Bridging the gap between research and practice (i.e., lessons learned in practice):

  • Post-Processing vs. Alternate Approaches: We decided to focus on post-processing algorithms due to the following practical considerations which we learned over the course of our investigations. First, applying such a methodology is agnostic to the specifics of each model and therefore scalable across different model choices for the same application and also across other similar applications. Second, in many practical internet applications, domain-specific business logic is typically applied prior to displaying the results from the ML model to the end user (e.g., prune candidates working at the same company as the recruiter), and hence it is more effective to incorporate bias mitigation as the very last step of the pipeline. Third, this approach is easier to incorporate as part of existing systems, as compared to modifying the training algorithm or the features, since we can build a stand-alone service or component for post-processing without significant modifications to the existing components. In fact, our experience in practice suggests that post-processing is easier than eliminating bias from training data or during model training (especially due to redundant encoding of protected attributes and the likelihood of both the model choices and features evolving over time). However, we remark that efforts to eliminate/reduce bias from training data or during model training can still be explored, and can be thought of as complementary to our approach, which functions as a “fail-safe.”

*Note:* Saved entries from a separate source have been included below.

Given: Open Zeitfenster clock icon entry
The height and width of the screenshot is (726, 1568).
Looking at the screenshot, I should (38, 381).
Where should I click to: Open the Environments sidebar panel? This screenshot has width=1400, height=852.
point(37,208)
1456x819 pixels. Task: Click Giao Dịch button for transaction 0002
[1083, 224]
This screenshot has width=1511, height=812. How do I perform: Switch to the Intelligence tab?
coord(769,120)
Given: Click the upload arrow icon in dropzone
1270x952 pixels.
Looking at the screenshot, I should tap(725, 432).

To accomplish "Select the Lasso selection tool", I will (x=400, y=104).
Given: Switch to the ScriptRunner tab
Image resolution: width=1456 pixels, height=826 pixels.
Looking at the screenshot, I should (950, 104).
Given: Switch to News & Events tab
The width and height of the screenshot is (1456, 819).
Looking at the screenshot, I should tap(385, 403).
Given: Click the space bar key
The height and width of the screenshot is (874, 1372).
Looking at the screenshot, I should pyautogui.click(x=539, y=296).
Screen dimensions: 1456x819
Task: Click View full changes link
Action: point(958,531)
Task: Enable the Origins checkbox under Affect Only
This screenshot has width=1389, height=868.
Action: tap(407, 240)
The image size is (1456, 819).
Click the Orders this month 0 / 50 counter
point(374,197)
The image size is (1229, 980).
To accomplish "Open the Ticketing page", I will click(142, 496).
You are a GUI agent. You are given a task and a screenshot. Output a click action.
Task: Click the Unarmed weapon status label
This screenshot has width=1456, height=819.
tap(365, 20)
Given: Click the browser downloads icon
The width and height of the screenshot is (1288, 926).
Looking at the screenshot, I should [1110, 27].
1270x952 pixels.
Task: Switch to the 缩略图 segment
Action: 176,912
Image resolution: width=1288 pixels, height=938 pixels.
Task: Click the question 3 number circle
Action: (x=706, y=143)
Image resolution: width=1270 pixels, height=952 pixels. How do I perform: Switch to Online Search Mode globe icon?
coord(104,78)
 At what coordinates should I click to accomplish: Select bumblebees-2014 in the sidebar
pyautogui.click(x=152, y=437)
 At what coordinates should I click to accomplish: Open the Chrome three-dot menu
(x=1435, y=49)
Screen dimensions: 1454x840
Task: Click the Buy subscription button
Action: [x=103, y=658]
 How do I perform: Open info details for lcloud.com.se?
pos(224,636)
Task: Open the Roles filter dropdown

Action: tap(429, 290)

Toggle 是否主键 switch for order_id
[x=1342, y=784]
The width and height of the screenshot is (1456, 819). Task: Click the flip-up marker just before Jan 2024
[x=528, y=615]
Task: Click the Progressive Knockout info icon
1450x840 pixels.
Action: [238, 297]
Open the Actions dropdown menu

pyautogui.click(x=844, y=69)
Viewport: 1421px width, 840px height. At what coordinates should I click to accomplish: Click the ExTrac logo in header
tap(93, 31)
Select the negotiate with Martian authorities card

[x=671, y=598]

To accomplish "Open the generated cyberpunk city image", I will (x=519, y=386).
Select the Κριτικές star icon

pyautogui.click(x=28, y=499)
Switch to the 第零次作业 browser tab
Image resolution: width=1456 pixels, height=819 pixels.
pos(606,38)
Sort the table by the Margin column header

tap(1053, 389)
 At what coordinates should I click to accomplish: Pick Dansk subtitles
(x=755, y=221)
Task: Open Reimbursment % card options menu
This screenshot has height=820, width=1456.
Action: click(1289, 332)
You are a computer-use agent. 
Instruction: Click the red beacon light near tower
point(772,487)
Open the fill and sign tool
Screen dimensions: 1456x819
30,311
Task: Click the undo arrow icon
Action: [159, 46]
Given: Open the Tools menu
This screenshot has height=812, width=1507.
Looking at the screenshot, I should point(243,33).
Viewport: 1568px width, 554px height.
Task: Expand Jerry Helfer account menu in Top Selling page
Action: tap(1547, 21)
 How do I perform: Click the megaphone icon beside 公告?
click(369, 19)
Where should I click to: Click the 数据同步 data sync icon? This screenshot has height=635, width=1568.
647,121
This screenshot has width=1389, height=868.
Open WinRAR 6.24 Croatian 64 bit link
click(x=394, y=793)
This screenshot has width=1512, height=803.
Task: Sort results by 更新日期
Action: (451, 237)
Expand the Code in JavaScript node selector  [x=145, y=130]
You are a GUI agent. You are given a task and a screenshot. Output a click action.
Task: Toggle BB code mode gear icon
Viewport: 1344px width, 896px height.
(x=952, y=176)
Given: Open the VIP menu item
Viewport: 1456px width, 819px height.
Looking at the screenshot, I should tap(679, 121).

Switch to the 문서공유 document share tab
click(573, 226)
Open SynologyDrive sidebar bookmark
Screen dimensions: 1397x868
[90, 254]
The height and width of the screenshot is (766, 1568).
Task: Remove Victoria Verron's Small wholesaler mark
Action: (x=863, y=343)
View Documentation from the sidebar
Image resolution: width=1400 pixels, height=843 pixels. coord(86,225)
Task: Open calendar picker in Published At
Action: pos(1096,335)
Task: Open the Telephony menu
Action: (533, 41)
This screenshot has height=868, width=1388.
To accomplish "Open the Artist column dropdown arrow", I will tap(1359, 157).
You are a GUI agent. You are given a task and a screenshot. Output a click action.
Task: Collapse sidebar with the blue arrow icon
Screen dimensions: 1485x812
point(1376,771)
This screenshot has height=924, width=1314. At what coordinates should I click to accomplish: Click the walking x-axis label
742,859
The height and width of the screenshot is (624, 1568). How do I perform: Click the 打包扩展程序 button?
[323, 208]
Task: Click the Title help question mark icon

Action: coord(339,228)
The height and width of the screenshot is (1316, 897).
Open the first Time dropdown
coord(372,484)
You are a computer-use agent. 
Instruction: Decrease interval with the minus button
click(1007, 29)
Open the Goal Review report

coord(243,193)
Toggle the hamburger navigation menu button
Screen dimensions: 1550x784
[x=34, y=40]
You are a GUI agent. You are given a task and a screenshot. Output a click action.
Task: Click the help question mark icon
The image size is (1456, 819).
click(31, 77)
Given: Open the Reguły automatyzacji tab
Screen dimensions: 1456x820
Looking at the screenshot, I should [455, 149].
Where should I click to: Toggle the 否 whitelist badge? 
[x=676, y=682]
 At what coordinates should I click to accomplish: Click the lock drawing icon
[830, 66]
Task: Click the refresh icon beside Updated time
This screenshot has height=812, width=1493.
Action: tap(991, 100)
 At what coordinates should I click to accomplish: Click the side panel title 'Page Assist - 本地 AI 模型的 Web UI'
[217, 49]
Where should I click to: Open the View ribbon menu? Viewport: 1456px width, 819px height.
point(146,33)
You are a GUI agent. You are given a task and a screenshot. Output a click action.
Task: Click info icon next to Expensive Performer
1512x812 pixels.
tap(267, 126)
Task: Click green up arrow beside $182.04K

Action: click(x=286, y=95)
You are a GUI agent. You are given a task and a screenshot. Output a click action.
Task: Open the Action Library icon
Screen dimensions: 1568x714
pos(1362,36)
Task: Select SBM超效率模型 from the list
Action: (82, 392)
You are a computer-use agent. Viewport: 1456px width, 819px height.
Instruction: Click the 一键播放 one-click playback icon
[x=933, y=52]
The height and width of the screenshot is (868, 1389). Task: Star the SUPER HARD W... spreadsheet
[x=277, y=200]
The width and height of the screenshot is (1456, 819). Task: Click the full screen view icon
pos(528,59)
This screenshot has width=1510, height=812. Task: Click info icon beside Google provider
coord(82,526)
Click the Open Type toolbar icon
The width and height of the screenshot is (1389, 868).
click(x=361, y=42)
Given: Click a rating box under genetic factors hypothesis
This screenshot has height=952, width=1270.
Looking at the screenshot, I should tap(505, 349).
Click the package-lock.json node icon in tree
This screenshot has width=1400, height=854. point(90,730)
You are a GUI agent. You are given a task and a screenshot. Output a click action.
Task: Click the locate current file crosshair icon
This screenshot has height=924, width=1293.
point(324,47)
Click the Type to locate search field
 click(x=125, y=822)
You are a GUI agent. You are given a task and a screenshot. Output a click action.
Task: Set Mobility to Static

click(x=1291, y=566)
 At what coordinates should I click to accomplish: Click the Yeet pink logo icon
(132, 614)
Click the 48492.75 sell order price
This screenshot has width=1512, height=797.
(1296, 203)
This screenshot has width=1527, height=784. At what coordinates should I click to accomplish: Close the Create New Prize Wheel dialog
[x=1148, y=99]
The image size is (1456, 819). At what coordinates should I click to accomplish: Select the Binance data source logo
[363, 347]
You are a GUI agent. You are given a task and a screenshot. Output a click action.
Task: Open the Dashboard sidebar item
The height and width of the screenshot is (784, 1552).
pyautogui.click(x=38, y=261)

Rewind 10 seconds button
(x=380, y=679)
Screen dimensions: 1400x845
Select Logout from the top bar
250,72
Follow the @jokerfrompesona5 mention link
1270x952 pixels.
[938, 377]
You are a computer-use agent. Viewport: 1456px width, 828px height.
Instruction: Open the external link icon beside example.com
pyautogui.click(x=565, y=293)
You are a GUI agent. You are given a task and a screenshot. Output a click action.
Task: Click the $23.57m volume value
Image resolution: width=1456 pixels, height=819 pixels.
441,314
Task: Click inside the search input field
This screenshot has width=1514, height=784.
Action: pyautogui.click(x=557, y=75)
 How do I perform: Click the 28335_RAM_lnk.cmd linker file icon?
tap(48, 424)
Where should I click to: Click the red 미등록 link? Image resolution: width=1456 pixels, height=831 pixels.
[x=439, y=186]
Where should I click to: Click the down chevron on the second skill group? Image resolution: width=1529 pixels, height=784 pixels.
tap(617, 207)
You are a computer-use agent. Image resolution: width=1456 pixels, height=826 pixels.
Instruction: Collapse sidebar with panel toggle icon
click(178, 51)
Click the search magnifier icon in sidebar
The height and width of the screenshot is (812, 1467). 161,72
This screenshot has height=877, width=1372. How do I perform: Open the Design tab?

  • Socio-technical Dimensions of Bias and Fairness: Although our fairness-aware ranking algorithms are agnostic to how the desired distribution for the protected attribute(s) is chosen and treat this distribution as an input, the choice of the desired bias / fairness notions (and hence the above distribution) needs to be guided by ethical, social, and legal dimensions. Our framework can be used to achieve different fairness notions depending on the choice of the desired distribution. Guided by LinkedIn's goal of creating economic opportunity for every member of the global workforce and by a keen interest from LinkedIn's customers in making sure that they are able to source diverse talent, we adopted a “diversity by design” approach for LinkedIn Talent Search, and took the position that the top search results for each query should be representative of the broader qualified candidate set. The representative ranking requirement is not only simple to explain (as compared to, say, approaches based on statistical significance testing), but also has the benefit of providing consistent experience for a recruiter or a hiring manager, who could learn about the gender diversity of a certain talent pool (e.g., sales associates in Anchorage, Alaska) and then see the same distribution in the top search results for the corresponding search query. Our experience also suggests that building consensus and achieving collaboration across key stakeholders (such as product, legal, PR, engineering, and AI/ML teams) is a prerequisite for successful adoption of fairness-aware approaches in practice.